I find that Dr. Bauer’s opinion is based, in significant part, on the representation by Mr. Soobrian that he had not worked since the motor vehicle accident.
I find that this representation was not true and that this representation was extremely material.
Rather, based on the evidence before me, I make the following findings:
(a) Philip Soobrian accepted full-time employment with Nelson Financial on January 2, 2003. His responsibilities included installing and removing GPS units (allowing the vehicle to be located by computer) for Nelson Financial’s subsidiary, New Start, providing technical support for out-of-town GPS installers, detailing and repossessing vehicles. For some undetermined period before January 2003, Mr. Soobrian worked for Nelson Financial as an independent subcontractor;
(b) Philip Soobrian worked as an employee of New Start from January 2003 to November 2004. In 2003 he earned $46,074.72. In 2004 he earned $59,842.70. He worked a forty-hour week, Monday to Friday, and, in addition, did some car repossessions in off hours;
(c) Mr. Soobrian's work had a significant physical component, including having to lie on his back to remove the car dashboard to install or remove the GPS unit and involved significant driving, sometimes out of town, to repossess motor vehicles;
(d) there is no evidence of Mr. Soobrian being unable to perform the essential tasks of his employment at New Start as a result of injuries sustained in this accident; and,
(e) Mr. Soobrian's employment was terminated not as a result of injuries sustained in this accident, but rather as a result of alleged misconduct at work, including failing to follow instructions, repossessing vehicles at unauthorized times, the unauthorized use of the repossessed vehicles and complaints by customers.
I also take an adverse inference in Mr. Soobrian's failure to attend at the hearing and to give any evidence to contradict the oral or documentary evidence received in this proceeding.

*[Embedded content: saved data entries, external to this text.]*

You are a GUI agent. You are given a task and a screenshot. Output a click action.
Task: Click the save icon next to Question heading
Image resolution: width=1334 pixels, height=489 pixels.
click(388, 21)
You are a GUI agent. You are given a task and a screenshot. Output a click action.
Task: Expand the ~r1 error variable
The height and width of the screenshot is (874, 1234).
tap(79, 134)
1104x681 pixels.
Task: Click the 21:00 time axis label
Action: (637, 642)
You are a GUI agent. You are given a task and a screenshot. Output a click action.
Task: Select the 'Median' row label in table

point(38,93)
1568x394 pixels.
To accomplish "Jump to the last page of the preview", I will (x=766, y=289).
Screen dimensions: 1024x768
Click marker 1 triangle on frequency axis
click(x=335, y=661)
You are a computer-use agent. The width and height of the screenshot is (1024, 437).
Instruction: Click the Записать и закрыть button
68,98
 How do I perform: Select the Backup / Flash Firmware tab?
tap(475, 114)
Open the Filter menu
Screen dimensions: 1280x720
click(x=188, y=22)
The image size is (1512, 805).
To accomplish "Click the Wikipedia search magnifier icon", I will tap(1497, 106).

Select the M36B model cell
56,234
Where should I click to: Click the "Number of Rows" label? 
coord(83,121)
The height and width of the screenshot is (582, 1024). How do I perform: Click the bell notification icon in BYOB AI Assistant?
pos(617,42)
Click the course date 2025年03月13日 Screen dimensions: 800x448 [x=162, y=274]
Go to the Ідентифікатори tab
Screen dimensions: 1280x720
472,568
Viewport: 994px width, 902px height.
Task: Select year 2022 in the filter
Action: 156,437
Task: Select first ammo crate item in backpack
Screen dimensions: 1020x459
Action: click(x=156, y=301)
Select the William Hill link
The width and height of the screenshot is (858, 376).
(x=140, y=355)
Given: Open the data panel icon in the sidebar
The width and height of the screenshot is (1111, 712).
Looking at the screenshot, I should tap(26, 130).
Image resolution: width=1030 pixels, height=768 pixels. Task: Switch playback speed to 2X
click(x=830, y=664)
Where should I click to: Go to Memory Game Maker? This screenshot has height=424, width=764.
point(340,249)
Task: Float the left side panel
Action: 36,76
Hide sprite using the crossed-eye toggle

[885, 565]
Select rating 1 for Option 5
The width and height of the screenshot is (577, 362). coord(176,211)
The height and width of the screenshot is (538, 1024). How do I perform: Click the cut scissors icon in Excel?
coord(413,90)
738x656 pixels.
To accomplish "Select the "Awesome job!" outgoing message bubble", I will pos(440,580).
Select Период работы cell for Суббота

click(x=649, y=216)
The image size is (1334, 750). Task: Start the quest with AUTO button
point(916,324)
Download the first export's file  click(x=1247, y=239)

The Insurer filed before me briefs containing all of the medical documentation received in this matter. Other than the AIM DAC report, the only other medical reports which pertain to Mr. Soobrian's condition in the last two years are the following:
- Dr. A. Hanick, psychiatrist, at the request of Mr. Soobrian's counsel, interviewed and assessed the Applicant on Saturday, April 19, 2003. In his April 20, 2003 report, Dr. Hanick states that Mr. Soobrian had not been able to work since the accident in his pre-accident employment of debt collection nor had he been able to manage any type of replacement employment. On the basis of his interview, Dr. Hanick concluded that Mr. Soobrian displayed features of a cerebral insult as well as "formidable and serious psychological/psychiatric impairment." It was the view of Dr. Hanick that it was clearly evident that Mr. Soobrian could not again work in debt collection and that it was clearly evident that Mr. Soobrian continued to suffer a full and complete disability in terms of any workplace opportunities.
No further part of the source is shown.